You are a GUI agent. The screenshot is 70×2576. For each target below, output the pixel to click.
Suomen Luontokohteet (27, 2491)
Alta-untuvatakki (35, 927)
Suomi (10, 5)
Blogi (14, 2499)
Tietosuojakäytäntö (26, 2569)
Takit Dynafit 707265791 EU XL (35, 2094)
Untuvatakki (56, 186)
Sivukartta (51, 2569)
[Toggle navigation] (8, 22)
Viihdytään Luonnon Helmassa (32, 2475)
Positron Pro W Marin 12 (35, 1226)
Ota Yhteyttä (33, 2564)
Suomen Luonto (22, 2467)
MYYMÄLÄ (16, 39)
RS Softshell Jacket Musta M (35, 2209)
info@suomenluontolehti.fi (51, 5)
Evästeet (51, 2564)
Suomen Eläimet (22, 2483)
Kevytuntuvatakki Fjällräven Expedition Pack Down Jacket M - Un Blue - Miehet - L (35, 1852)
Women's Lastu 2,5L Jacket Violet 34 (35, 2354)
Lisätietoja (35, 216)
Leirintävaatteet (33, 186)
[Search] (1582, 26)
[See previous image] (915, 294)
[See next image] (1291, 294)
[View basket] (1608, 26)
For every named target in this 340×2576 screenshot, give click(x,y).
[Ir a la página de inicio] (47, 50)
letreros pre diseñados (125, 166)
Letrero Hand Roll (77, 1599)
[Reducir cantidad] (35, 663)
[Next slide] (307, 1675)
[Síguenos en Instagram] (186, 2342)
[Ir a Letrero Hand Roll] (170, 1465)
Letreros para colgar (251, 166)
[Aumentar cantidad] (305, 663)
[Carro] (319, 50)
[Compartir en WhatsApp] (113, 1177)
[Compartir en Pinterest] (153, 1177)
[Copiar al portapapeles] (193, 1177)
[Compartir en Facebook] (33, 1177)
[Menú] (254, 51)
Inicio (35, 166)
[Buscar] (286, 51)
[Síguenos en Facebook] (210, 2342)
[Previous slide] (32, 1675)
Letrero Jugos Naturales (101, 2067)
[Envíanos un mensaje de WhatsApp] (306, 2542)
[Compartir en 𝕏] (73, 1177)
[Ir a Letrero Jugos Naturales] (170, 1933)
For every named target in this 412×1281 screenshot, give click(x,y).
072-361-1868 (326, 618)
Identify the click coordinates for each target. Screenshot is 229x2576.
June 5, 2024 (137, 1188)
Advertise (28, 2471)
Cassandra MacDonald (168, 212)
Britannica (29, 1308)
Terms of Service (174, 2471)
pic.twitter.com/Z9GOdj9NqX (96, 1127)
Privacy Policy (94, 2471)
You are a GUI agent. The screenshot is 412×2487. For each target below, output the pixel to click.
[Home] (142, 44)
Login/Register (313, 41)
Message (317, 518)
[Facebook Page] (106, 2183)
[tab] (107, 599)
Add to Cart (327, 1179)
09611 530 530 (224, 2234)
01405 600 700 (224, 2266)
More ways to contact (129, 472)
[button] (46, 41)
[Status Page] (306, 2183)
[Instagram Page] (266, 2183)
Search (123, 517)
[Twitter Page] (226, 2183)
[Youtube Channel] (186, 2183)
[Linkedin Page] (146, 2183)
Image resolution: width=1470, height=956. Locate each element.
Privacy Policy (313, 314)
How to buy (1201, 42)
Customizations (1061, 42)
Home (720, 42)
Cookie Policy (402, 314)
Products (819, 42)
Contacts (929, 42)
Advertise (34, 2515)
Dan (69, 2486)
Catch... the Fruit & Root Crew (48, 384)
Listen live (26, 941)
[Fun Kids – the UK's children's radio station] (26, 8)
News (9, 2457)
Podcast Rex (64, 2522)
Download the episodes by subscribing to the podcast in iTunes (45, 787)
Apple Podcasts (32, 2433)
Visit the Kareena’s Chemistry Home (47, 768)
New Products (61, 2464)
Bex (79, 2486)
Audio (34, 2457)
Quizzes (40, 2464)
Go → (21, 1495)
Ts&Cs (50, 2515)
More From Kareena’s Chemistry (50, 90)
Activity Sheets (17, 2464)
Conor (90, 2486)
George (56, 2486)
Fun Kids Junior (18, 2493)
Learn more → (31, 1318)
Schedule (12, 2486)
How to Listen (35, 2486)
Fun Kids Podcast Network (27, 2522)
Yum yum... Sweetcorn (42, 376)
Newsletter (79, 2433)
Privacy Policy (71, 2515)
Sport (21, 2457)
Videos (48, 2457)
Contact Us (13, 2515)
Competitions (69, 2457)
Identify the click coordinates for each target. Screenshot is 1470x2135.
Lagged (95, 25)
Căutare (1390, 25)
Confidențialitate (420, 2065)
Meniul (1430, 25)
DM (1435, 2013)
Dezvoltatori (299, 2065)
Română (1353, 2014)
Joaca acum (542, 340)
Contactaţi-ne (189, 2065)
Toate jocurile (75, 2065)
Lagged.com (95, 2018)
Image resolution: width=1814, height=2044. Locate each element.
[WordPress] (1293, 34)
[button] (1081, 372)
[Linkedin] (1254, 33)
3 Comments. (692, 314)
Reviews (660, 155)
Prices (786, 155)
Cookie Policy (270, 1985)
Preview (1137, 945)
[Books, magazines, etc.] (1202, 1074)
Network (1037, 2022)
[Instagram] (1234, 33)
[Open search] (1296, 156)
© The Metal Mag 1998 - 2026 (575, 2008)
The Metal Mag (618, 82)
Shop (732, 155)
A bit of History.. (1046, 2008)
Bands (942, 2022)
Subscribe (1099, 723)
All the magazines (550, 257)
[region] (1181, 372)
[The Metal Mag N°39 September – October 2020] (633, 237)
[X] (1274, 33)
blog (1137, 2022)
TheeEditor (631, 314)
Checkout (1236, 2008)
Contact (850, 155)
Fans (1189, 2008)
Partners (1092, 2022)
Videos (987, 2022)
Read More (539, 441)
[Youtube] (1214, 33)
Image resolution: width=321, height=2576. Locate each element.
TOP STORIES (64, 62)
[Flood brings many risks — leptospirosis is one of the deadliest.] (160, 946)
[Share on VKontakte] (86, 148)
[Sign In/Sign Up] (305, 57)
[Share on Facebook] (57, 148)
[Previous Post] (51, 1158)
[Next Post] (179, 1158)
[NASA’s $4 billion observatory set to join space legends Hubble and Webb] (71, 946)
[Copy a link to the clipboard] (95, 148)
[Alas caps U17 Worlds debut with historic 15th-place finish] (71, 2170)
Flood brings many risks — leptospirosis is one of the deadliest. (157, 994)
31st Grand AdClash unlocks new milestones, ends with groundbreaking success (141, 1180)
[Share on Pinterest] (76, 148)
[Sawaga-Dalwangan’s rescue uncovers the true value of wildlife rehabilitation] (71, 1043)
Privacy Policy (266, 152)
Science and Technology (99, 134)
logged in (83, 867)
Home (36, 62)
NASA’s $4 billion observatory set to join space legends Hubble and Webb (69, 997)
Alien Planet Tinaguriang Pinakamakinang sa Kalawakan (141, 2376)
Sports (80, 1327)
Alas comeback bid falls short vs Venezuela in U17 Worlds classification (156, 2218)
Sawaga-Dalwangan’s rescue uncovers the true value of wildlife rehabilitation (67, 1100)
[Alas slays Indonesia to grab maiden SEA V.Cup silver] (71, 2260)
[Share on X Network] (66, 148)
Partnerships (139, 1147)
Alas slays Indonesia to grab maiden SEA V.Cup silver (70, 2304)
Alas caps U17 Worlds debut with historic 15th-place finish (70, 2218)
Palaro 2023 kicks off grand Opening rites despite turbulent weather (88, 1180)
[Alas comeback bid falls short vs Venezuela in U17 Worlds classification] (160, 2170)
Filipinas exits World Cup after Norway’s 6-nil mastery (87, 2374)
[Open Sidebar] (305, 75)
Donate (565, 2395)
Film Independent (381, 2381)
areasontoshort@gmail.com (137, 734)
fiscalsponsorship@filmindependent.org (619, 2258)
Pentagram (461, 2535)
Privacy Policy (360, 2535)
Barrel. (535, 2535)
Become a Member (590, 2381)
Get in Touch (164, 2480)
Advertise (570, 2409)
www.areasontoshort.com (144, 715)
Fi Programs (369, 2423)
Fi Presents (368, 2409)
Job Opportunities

::::::

After locating the line with "Screenshot is 229x2576." above, return that line and every later line through the one with "Meniul (1430, 25)", word for word and with nothing else.

Identify the click coordinates for each target. Screenshot is 229x2576.
June 5, 2024 (137, 1188)
Advertise (28, 2471)
Cassandra MacDonald (168, 212)
Britannica (29, 1308)
Terms of Service (174, 2471)
pic.twitter.com/Z9GOdj9NqX (96, 1127)
Privacy Policy (94, 2471)
You are a GUI agent. The screenshot is 412×2487. For each target below, output the pixel to click.
[Home] (142, 44)
Login/Register (313, 41)
Message (317, 518)
[Facebook Page] (106, 2183)
[tab] (107, 599)
Add to Cart (327, 1179)
09611 530 530 (224, 2234)
01405 600 700 (224, 2266)
More ways to contact (129, 472)
[button] (46, 41)
[Status Page] (306, 2183)
[Instagram Page] (266, 2183)
Search (123, 517)
[Twitter Page] (226, 2183)
[Youtube Channel] (186, 2183)
[Linkedin Page] (146, 2183)
Image resolution: width=1470, height=956. Locate each element.
Privacy Policy (313, 314)
How to buy (1201, 42)
Customizations (1061, 42)
Home (720, 42)
Cookie Policy (402, 314)
Products (819, 42)
Contacts (929, 42)
Advertise (34, 2515)
Dan (69, 2486)
Catch... the Fruit & Root Crew (48, 384)
Listen live (26, 941)
[Fun Kids – the UK's children's radio station] (26, 8)
News (9, 2457)
Podcast Rex (64, 2522)
Download the episodes by subscribing to the podcast in iTunes (45, 787)
Apple Podcasts (32, 2433)
Visit the Kareena’s Chemistry Home (47, 768)
New Products (61, 2464)
Bex (79, 2486)
Audio (34, 2457)
Quizzes (40, 2464)
Go → (21, 1495)
Ts&Cs (50, 2515)
More From Kareena’s Chemistry (50, 90)
Activity Sheets (17, 2464)
Conor (90, 2486)
George (56, 2486)
Fun Kids Junior (18, 2493)
Learn more → (31, 1318)
Schedule (12, 2486)
How to Listen (35, 2486)
Fun Kids Podcast Network (27, 2522)
Yum yum... Sweetcorn (42, 376)
Newsletter (79, 2433)
Privacy Policy (71, 2515)
Sport (21, 2457)
Videos (48, 2457)
Contact Us (13, 2515)
Competitions (69, 2457)
Identify the click coordinates for each target. Screenshot is 1470x2135.
Lagged (95, 25)
Căutare (1390, 25)
Confidențialitate (420, 2065)
Meniul (1430, 25)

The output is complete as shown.